[Records provided — start]
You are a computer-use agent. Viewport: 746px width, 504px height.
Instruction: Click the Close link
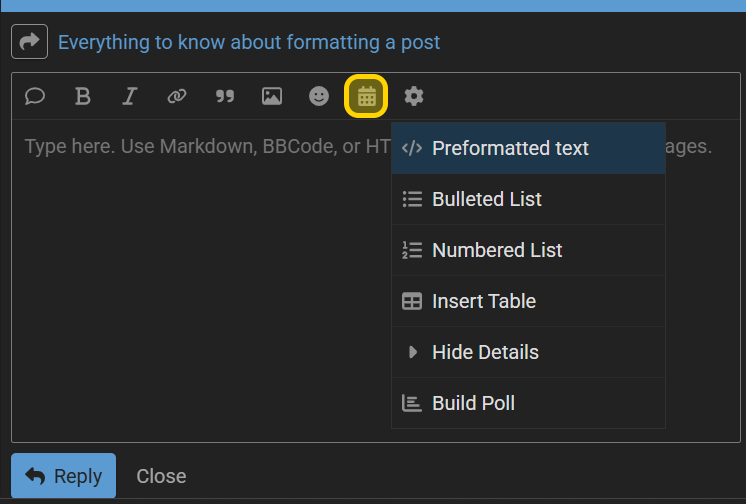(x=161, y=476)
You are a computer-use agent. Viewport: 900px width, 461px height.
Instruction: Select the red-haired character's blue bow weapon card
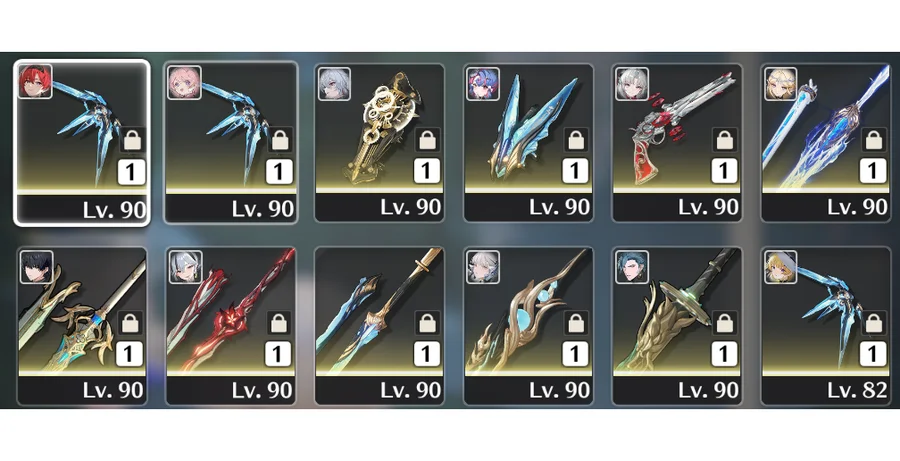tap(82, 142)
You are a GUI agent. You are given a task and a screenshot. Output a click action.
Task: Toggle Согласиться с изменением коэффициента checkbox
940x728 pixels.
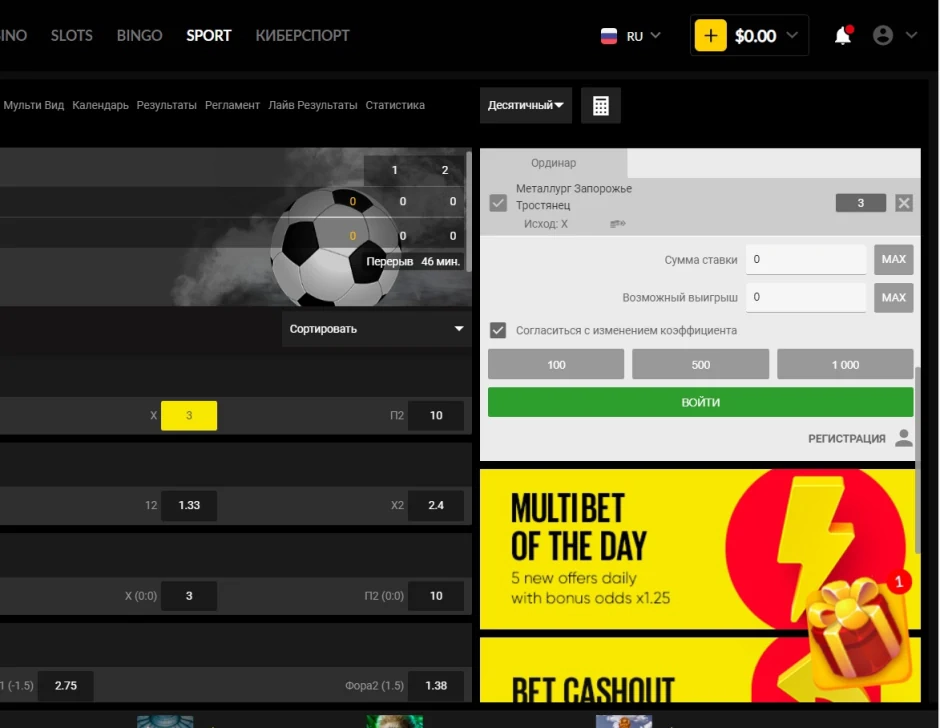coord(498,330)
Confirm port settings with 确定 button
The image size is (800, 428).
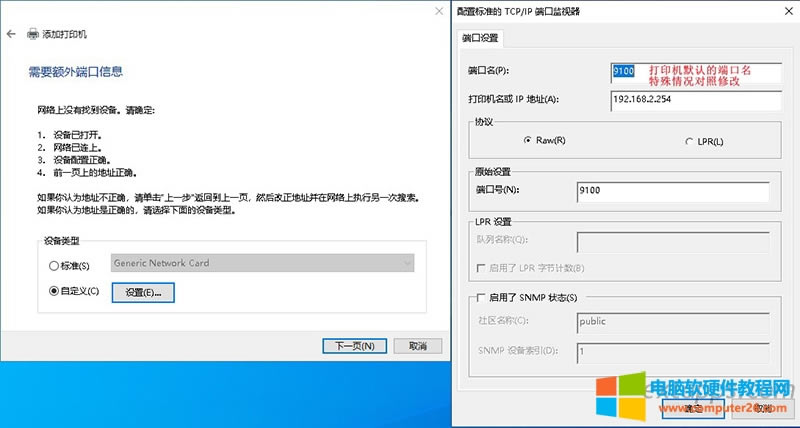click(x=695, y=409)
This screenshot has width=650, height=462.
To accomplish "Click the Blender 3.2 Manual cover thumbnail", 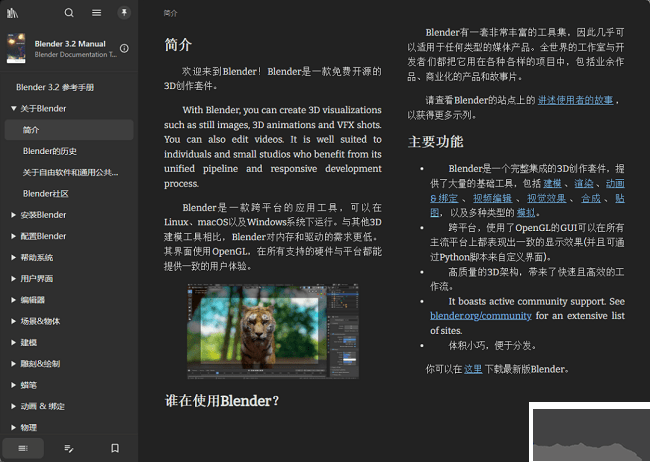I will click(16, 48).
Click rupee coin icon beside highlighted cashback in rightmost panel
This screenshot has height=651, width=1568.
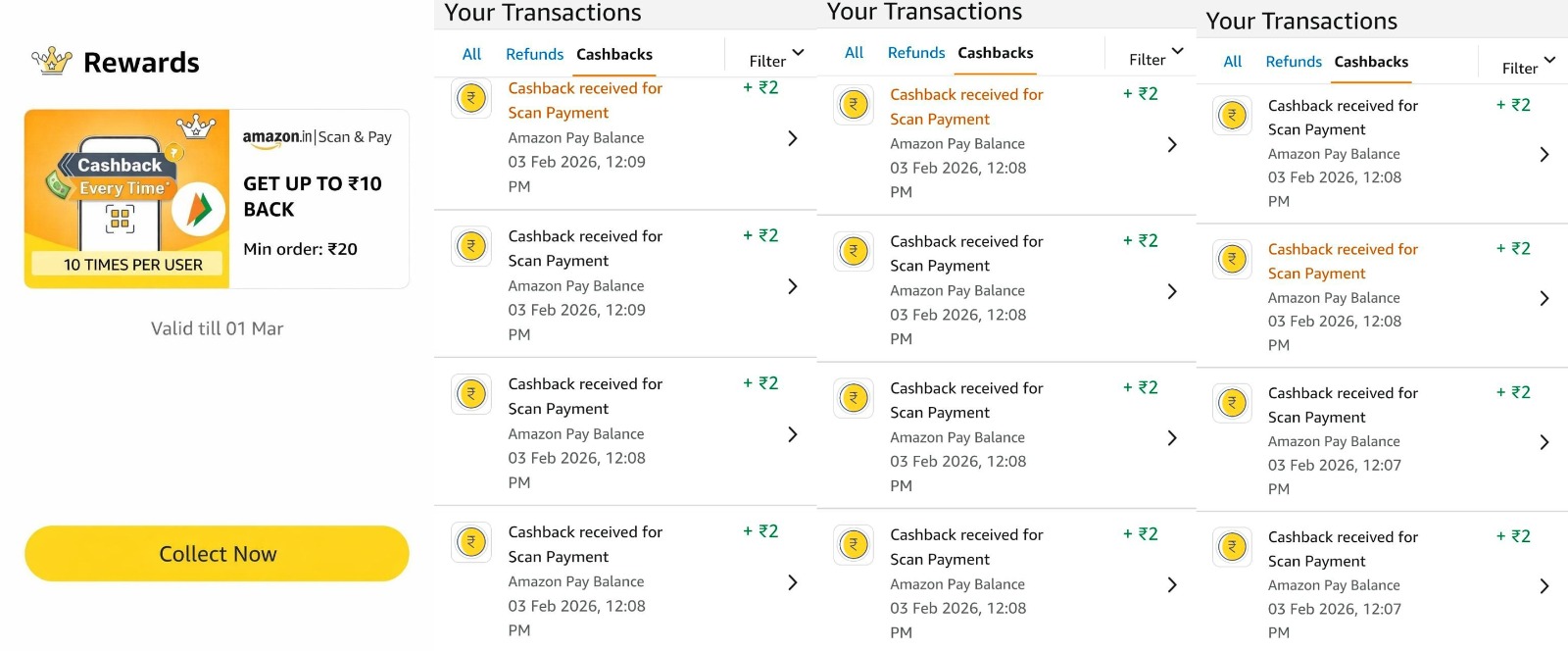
[Records provided — finish]
▶ Task details:
Copy exactly the lines from the one containing "Click rupee coin" through the final line of the records above, both included, and leave out any pictures.

▶ The completed task:
Click rupee coin icon beside highlighted cashback in rightmost panel
This screenshot has height=651, width=1568.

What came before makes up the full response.